__Exercise aim__:
Present the count of lines in the entries below that hold "Given", and present nothing else.

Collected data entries
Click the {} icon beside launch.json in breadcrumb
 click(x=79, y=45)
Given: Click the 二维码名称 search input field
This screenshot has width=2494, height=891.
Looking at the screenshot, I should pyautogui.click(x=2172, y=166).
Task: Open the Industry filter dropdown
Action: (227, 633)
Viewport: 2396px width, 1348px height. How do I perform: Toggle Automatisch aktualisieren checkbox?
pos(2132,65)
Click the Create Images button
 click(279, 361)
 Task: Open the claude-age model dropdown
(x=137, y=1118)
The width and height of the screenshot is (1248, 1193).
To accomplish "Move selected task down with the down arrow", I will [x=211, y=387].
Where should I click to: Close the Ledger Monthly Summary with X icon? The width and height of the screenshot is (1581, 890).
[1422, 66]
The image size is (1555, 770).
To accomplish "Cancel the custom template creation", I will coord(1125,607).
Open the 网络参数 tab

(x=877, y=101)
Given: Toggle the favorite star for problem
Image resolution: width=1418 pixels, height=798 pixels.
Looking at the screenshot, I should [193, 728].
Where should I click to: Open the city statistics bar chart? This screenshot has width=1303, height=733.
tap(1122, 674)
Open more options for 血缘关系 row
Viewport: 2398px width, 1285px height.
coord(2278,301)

__Output for this exercise__:
2